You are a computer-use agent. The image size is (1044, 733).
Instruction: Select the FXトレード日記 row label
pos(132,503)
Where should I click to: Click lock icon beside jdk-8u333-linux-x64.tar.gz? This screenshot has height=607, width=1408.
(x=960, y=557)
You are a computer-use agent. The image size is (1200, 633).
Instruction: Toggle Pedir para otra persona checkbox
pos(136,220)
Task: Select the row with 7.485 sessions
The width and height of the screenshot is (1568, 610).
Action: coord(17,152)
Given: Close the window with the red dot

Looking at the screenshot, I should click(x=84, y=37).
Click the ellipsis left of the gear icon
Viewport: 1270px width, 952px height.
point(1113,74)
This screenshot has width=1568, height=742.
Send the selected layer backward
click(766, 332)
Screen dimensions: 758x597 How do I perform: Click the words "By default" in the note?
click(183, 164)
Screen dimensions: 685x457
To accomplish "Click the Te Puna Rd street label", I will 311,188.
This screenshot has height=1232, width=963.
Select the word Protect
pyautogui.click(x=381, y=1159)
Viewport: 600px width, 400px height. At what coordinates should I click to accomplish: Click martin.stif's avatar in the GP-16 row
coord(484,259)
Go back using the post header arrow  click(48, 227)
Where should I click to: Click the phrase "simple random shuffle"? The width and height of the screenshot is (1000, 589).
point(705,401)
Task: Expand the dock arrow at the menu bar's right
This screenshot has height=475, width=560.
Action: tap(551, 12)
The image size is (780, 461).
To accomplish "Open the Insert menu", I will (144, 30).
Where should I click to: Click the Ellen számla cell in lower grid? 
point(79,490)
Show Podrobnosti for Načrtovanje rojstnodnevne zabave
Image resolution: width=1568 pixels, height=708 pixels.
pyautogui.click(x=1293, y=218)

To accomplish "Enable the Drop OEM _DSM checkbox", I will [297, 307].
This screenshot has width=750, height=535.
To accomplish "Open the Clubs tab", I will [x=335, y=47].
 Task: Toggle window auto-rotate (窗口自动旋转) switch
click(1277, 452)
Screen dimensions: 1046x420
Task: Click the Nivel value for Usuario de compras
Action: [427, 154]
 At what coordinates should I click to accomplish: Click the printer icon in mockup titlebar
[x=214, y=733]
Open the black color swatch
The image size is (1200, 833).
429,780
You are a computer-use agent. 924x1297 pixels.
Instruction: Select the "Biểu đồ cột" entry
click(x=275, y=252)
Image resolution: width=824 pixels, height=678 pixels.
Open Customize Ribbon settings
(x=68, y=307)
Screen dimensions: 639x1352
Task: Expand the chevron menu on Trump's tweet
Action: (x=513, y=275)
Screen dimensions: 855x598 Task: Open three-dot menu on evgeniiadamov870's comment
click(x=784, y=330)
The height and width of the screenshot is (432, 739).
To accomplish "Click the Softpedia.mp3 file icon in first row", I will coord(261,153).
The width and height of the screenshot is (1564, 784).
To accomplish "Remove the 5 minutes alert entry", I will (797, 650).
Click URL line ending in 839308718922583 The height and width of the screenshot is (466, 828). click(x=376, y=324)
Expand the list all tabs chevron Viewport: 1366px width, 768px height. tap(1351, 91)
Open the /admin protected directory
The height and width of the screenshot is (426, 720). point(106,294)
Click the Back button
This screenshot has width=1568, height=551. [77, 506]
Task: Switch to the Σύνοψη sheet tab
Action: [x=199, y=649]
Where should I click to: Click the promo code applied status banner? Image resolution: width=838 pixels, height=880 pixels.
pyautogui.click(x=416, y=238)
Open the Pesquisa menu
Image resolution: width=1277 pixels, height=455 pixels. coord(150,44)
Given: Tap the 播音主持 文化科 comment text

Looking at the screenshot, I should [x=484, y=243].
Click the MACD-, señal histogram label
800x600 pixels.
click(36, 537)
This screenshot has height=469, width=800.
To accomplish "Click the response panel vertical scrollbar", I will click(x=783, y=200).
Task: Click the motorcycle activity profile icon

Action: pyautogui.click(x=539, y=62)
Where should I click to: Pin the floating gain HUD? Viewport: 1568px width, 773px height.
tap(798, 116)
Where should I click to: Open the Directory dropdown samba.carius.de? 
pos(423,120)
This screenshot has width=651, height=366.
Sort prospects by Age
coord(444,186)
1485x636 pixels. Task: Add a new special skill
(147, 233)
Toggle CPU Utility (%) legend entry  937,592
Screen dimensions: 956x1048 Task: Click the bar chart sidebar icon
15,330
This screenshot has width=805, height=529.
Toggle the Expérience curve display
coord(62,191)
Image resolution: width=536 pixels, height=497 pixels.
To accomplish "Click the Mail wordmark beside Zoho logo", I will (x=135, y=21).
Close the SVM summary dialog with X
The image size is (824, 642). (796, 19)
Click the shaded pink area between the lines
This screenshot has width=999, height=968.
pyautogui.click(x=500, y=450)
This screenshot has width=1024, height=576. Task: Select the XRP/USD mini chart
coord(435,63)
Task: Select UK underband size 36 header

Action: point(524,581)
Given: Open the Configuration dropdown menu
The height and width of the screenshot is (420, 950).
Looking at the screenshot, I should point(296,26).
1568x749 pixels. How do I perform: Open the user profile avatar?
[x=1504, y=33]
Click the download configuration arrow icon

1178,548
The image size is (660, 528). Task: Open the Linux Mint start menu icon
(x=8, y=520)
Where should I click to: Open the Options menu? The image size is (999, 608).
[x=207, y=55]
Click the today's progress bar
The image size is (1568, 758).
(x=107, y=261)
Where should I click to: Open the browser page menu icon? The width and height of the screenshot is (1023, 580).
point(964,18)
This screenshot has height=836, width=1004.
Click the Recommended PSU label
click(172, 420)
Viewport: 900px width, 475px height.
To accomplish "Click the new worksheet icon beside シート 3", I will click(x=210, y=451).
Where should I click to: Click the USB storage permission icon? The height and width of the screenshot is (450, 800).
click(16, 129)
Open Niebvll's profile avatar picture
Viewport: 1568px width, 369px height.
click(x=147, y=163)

■ ■ ■ ■ ■

Task objective – Every entry should be reproduced exactly, with no part omitted.

Response to the exercise –
You are a computer-use agent. The image size is (1044, 733).
Instruction: Select the FXトレード日記 row label
pos(132,503)
Where should I click to: Click lock icon beside jdk-8u333-linux-x64.tar.gz? This screenshot has height=607, width=1408.
(x=960, y=557)
You are a computer-use agent. The image size is (1200, 633).
Instruction: Toggle Pedir para otra persona checkbox
pos(136,220)
Task: Select the row with 7.485 sessions
The width and height of the screenshot is (1568, 610).
Action: coord(17,152)
Given: Close the window with the red dot

Looking at the screenshot, I should click(x=84, y=37).
Click the ellipsis left of the gear icon
Viewport: 1270px width, 952px height.
point(1113,74)
This screenshot has width=1568, height=742.
Send the selected layer backward
click(766, 332)
Screen dimensions: 758x597 How do I perform: Click the words "By default" in the note?
click(183, 164)
Screen dimensions: 685x457
To accomplish "Click the Te Puna Rd street label", I will 311,188.
This screenshot has height=1232, width=963.
Select the word Protect
pyautogui.click(x=381, y=1159)
Viewport: 600px width, 400px height. At what coordinates should I click to accomplish: Click martin.stif's avatar in the GP-16 row
coord(484,259)
Go back using the post header arrow  click(48, 227)
Where should I click to: Click the phrase "simple random shuffle"? The width and height of the screenshot is (1000, 589).
point(705,401)
Task: Expand the dock arrow at the menu bar's right
This screenshot has height=475, width=560.
Action: tap(551, 12)
The image size is (780, 461).
To accomplish "Open the Insert menu", I will (144, 30).
Where should I click to: Click the Ellen számla cell in lower grid? 
point(79,490)
Show Podrobnosti for Načrtovanje rojstnodnevne zabave
Image resolution: width=1568 pixels, height=708 pixels.
pyautogui.click(x=1293, y=218)

To accomplish "Enable the Drop OEM _DSM checkbox", I will [297, 307].
This screenshot has width=750, height=535.
To accomplish "Open the Clubs tab", I will [x=335, y=47].
 Task: Toggle window auto-rotate (窗口自动旋转) switch
click(1277, 452)
Screen dimensions: 1046x420
Task: Click the Nivel value for Usuario de compras
Action: [427, 154]
 At what coordinates should I click to accomplish: Click the printer icon in mockup titlebar
[x=214, y=733]
Open the black color swatch
The image size is (1200, 833).
429,780
You are a computer-use agent. 924x1297 pixels.
Instruction: Select the "Biểu đồ cột" entry
click(x=275, y=252)
Image resolution: width=824 pixels, height=678 pixels.
Open Customize Ribbon settings
(x=68, y=307)
Screen dimensions: 639x1352
Task: Expand the chevron menu on Trump's tweet
Action: (x=513, y=275)
Screen dimensions: 855x598 Task: Open three-dot menu on evgeniiadamov870's comment
click(x=784, y=330)
The height and width of the screenshot is (432, 739).
To accomplish "Click the Softpedia.mp3 file icon in first row", I will coord(261,153).
The width and height of the screenshot is (1564, 784).
To accomplish "Remove the 5 minutes alert entry", I will (797, 650).
Click URL line ending in 839308718922583 The height and width of the screenshot is (466, 828). click(x=376, y=324)
Expand the list all tabs chevron Viewport: 1366px width, 768px height. tap(1351, 91)
Open the /admin protected directory
The height and width of the screenshot is (426, 720). point(106,294)
Click the Back button
This screenshot has width=1568, height=551. [77, 506]
Task: Switch to the Σύνοψη sheet tab
Action: [x=199, y=649]
Where should I click to: Click the promo code applied status banner? Image resolution: width=838 pixels, height=880 pixels.
pyautogui.click(x=416, y=238)
Open the Pesquisa menu
Image resolution: width=1277 pixels, height=455 pixels. coord(150,44)
Given: Tap the 播音主持 文化科 comment text

Looking at the screenshot, I should [x=484, y=243].
Click the MACD-, señal histogram label
800x600 pixels.
click(36, 537)
This screenshot has height=469, width=800.
To accomplish "Click the response panel vertical scrollbar", I will click(x=783, y=200).
Task: Click the motorcycle activity profile icon

Action: pyautogui.click(x=539, y=62)
Where should I click to: Pin the floating gain HUD? Viewport: 1568px width, 773px height.
tap(798, 116)
Where should I click to: Open the Directory dropdown samba.carius.de? 
pos(423,120)
This screenshot has width=651, height=366.
Sort prospects by Age
coord(444,186)
1485x636 pixels. Task: Add a new special skill
(147, 233)
Toggle CPU Utility (%) legend entry  937,592
Screen dimensions: 956x1048 Task: Click the bar chart sidebar icon
15,330
This screenshot has width=805, height=529.
Toggle the Expérience curve display
coord(62,191)
Image resolution: width=536 pixels, height=497 pixels.
To accomplish "Click the Mail wordmark beside Zoho logo", I will (x=135, y=21).
Close the SVM summary dialog with X
The image size is (824, 642). (796, 19)
Click the shaded pink area between the lines
This screenshot has width=999, height=968.
pyautogui.click(x=500, y=450)
This screenshot has width=1024, height=576. Task: Select the XRP/USD mini chart
coord(435,63)
Task: Select UK underband size 36 header

Action: point(524,581)
Given: Open the Configuration dropdown menu
The height and width of the screenshot is (420, 950).
Looking at the screenshot, I should point(296,26).
1568x749 pixels. How do I perform: Open the user profile avatar?
[x=1504, y=33]
Click the download configuration arrow icon

1178,548
The image size is (660, 528). Task: Open the Linux Mint start menu icon
(x=8, y=520)
Where should I click to: Open the Options menu? The image size is (999, 608).
[x=207, y=55]
Click the today's progress bar
The image size is (1568, 758).
(x=107, y=261)
Where should I click to: Open the browser page menu icon? The width and height of the screenshot is (1023, 580).
point(964,18)
This screenshot has height=836, width=1004.
Click the Recommended PSU label
click(172, 420)
Viewport: 900px width, 475px height.
To accomplish "Click the new worksheet icon beside シート 3", I will click(x=210, y=451).
Where should I click to: Click the USB storage permission icon? The height and width of the screenshot is (450, 800).
click(16, 129)
Open Niebvll's profile avatar picture
Viewport: 1568px width, 369px height.
click(x=147, y=163)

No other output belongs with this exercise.